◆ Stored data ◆
• • • •

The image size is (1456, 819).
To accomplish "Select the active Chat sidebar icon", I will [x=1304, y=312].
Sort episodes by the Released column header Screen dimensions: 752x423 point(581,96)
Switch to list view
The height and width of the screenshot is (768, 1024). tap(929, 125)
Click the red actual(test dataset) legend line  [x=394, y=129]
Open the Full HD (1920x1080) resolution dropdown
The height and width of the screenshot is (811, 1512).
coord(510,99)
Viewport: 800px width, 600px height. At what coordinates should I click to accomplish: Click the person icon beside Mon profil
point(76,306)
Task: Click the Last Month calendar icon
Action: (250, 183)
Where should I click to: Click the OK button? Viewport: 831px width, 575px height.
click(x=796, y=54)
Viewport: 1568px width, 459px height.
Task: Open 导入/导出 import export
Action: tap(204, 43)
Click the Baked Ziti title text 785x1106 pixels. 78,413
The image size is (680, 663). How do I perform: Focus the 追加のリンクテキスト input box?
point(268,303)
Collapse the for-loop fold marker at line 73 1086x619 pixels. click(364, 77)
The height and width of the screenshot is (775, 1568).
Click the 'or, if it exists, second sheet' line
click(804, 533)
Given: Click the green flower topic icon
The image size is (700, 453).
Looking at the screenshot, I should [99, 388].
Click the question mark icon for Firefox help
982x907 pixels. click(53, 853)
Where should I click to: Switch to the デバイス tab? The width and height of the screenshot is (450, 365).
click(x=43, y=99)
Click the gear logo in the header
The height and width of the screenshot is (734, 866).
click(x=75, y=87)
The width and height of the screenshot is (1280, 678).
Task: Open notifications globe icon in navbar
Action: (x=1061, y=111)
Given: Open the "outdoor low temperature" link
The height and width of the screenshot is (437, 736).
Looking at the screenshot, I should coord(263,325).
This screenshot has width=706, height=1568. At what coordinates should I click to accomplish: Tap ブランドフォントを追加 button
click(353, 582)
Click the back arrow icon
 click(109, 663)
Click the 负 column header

• • • •

◆ Set task ◆
Retype every row above without changing a single character.

◆ The answer ◆
The image size is (1456, 819).
To accomplish "Select the active Chat sidebar icon", I will [x=1304, y=312].
Sort episodes by the Released column header Screen dimensions: 752x423 point(581,96)
Switch to list view
The height and width of the screenshot is (768, 1024). tap(929, 125)
Click the red actual(test dataset) legend line  [x=394, y=129]
Open the Full HD (1920x1080) resolution dropdown
The height and width of the screenshot is (811, 1512).
coord(510,99)
Viewport: 800px width, 600px height. At what coordinates should I click to accomplish: Click the person icon beside Mon profil
point(76,306)
Task: Click the Last Month calendar icon
Action: (250, 183)
Where should I click to: Click the OK button? Viewport: 831px width, 575px height.
click(x=796, y=54)
Viewport: 1568px width, 459px height.
Task: Open 导入/导出 import export
Action: tap(204, 43)
Click the Baked Ziti title text 785x1106 pixels. 78,413
The image size is (680, 663). How do I perform: Focus the 追加のリンクテキスト input box?
point(268,303)
Collapse the for-loop fold marker at line 73 1086x619 pixels. click(364, 77)
The height and width of the screenshot is (775, 1568).
Click the 'or, if it exists, second sheet' line
click(804, 533)
Given: Click the green flower topic icon
The image size is (700, 453).
Looking at the screenshot, I should [99, 388].
Click the question mark icon for Firefox help
982x907 pixels. click(53, 853)
Where should I click to: Switch to the デバイス tab? The width and height of the screenshot is (450, 365).
click(x=43, y=99)
Click the gear logo in the header
The height and width of the screenshot is (734, 866).
click(x=75, y=87)
The width and height of the screenshot is (1280, 678).
Task: Open notifications globe icon in navbar
Action: (x=1061, y=111)
Given: Open the "outdoor low temperature" link
The height and width of the screenshot is (437, 736).
Looking at the screenshot, I should coord(263,325).
This screenshot has width=706, height=1568. At what coordinates should I click to accomplish: Tap ブランドフォントを追加 button
click(353, 582)
Click the back arrow icon
 click(109, 663)
Click the 负 column header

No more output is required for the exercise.